Not all turned-back asylum-seekers are subject to immigration detention in the U.S. and the U.S. immigration detention system is subject to checks and balances, Canada’s government argued in defending its agreement.
A victory for the government would mean asylum-seekers would continue to be turned back at the Canadian border under conditions a court found violated their rights. A loss would force Ottawa to rethink refugee management at the world’s longest undefended border.
Last year, a Canadian federal judge found the treaty violates Canada’s Charter of Rights and Freedoms, in part because of the likelihood people turned back to the United States would be detained, and also due to the conditions under which they would be detained.
The judge had an “erroneous” understanding of U.S. detention law, government lawyer Martin Anderson said, adding that detention is discretionary and relies on due process, and Canada has “safety valves” in place to protect individuals’ rights.
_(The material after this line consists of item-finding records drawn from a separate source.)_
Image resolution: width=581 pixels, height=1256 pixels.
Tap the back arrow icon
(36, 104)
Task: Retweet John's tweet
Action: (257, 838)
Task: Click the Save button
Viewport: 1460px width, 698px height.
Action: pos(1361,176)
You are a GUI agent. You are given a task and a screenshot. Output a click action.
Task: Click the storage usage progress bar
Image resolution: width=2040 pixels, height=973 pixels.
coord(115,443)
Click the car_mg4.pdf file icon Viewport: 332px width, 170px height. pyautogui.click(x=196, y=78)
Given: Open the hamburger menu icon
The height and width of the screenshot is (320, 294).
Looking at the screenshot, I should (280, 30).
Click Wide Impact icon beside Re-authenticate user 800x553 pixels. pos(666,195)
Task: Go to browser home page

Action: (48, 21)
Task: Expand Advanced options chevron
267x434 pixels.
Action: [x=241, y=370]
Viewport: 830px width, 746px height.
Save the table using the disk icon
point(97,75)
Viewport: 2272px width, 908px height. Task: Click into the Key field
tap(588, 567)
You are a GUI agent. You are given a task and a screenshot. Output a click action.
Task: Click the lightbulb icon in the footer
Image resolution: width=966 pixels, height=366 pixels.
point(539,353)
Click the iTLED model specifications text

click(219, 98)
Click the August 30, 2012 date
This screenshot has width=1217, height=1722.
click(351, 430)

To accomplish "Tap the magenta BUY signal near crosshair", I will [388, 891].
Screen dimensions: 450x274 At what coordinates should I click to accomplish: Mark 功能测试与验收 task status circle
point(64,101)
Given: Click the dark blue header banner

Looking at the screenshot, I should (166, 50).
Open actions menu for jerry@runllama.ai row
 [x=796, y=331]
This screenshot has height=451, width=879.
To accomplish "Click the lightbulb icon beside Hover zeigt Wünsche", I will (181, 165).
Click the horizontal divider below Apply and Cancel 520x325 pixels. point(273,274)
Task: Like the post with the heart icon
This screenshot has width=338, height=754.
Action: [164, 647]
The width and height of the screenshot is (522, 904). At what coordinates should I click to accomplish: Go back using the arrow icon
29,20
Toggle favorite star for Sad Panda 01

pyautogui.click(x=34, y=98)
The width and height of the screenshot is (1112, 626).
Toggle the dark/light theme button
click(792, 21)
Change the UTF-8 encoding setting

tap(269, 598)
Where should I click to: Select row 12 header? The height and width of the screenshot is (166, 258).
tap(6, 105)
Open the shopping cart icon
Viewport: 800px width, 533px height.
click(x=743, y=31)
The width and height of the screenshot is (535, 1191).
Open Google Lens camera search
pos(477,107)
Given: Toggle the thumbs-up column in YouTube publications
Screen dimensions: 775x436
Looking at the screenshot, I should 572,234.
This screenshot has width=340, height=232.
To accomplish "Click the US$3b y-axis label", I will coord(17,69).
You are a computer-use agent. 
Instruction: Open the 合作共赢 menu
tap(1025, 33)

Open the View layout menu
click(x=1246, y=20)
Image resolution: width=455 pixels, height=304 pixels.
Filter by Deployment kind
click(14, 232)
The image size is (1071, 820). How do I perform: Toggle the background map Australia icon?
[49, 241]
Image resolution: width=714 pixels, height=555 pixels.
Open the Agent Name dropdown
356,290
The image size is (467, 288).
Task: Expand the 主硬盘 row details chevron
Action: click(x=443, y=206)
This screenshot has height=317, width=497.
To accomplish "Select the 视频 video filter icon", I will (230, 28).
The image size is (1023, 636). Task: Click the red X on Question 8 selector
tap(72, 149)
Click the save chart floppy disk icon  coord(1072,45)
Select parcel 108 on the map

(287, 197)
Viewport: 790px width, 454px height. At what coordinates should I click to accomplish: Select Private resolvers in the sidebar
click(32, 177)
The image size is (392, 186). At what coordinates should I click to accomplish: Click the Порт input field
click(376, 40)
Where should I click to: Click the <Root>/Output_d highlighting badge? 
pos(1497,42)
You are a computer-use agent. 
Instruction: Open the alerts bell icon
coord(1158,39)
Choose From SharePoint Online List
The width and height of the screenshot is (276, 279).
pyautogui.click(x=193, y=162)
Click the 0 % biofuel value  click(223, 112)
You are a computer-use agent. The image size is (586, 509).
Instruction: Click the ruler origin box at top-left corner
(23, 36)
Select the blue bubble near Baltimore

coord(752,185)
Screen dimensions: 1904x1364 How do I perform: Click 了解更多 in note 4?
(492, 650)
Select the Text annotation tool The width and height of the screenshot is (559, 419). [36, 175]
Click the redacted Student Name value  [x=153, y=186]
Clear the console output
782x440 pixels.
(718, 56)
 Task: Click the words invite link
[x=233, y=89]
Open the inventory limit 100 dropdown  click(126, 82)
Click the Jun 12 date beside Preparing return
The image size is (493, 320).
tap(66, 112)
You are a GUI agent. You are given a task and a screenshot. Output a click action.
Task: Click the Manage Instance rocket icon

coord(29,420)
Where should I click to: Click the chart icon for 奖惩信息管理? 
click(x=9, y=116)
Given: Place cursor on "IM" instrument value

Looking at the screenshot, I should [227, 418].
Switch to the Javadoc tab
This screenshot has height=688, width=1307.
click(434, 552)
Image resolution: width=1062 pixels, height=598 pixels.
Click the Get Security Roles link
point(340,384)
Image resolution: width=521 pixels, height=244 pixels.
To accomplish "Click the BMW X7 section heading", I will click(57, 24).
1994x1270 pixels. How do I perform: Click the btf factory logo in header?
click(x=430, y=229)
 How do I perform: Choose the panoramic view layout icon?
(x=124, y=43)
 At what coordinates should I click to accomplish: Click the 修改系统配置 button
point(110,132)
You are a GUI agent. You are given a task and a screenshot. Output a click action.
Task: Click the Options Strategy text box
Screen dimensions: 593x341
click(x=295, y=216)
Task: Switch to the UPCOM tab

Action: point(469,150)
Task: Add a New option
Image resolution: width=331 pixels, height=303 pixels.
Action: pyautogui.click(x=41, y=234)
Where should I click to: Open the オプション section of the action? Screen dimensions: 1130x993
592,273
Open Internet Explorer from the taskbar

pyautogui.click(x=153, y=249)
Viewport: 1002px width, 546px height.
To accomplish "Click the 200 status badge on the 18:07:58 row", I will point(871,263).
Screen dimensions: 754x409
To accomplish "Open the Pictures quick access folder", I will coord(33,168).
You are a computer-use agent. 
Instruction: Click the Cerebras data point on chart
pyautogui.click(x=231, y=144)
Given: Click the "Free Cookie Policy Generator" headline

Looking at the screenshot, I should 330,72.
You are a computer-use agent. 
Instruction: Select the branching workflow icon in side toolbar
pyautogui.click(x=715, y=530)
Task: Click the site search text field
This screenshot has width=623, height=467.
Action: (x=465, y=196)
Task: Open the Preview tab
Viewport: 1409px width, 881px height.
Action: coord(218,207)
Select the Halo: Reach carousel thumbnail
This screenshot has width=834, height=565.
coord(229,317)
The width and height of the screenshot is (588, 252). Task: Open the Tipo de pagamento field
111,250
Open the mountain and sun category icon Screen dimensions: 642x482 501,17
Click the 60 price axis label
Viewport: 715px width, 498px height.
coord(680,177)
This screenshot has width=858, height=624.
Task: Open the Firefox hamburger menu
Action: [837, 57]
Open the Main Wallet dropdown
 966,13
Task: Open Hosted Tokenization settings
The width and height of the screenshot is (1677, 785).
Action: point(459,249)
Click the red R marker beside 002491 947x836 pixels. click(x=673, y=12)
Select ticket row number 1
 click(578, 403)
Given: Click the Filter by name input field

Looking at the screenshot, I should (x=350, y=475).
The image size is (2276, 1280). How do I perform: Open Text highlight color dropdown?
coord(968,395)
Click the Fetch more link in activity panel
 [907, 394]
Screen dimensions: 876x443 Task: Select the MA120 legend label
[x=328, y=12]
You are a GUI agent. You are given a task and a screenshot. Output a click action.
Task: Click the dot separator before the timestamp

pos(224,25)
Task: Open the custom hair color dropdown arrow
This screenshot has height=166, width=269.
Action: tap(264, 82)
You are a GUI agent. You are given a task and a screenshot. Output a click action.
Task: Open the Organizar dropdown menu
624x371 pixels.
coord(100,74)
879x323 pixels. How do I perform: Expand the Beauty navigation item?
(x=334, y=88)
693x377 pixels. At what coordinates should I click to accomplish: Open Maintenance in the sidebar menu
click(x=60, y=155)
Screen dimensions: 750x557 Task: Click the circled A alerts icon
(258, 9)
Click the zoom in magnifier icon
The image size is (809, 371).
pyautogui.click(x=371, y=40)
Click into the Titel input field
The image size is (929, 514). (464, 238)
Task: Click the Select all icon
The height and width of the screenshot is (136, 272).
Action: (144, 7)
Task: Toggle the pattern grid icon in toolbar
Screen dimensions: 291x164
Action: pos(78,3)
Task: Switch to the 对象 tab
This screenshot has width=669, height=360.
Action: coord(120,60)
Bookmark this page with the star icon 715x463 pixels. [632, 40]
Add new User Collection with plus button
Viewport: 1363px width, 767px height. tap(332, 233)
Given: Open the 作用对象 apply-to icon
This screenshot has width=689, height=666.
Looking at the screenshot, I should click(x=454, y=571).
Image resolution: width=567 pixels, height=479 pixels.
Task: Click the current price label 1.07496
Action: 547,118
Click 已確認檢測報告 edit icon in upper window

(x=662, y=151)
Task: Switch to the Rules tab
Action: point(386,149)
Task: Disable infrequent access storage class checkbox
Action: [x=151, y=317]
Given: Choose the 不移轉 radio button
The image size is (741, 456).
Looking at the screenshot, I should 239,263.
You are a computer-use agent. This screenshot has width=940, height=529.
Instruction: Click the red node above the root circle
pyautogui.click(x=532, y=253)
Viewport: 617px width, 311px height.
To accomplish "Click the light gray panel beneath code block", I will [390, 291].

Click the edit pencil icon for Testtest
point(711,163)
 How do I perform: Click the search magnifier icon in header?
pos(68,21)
The experiences of the litigants, one of whom was detained for weeks, is not representative, the government lawyer said.
The laws in question do not require Canadian officials to turn back individuals in circumstances that would “shock the conscience” of Canadians, the government’s written submission ahead of Tuesday’s hearing read.
The Canadian government has indicated it wants to expand the agreement to cover the whole border, not just formal ports of entry.
During former U.S. President Donald Trump’s term in office, tens of thousands of asylum seekers crossed the Canada-U.S. border in between formal border crossings to skirt the agreement.
President Joe Biden has pursued a more immigrant-friendly agenda in his first weeks in office. But Canada cannot use that to argue for the United States as a safe country because an appeal has to deal with what is already on the record.
The argument defending U.S. immigration detention “flies in the face of [Canada’s] public persona as a refugee-welcoming country that purports to support humanitarian endeavours around the world,” said Jamie Chai Yun Liew, a law professor at the University of Ottawa with a focus on immigration law.
And problematic U.S. practices were not specific to Trump, Liew said.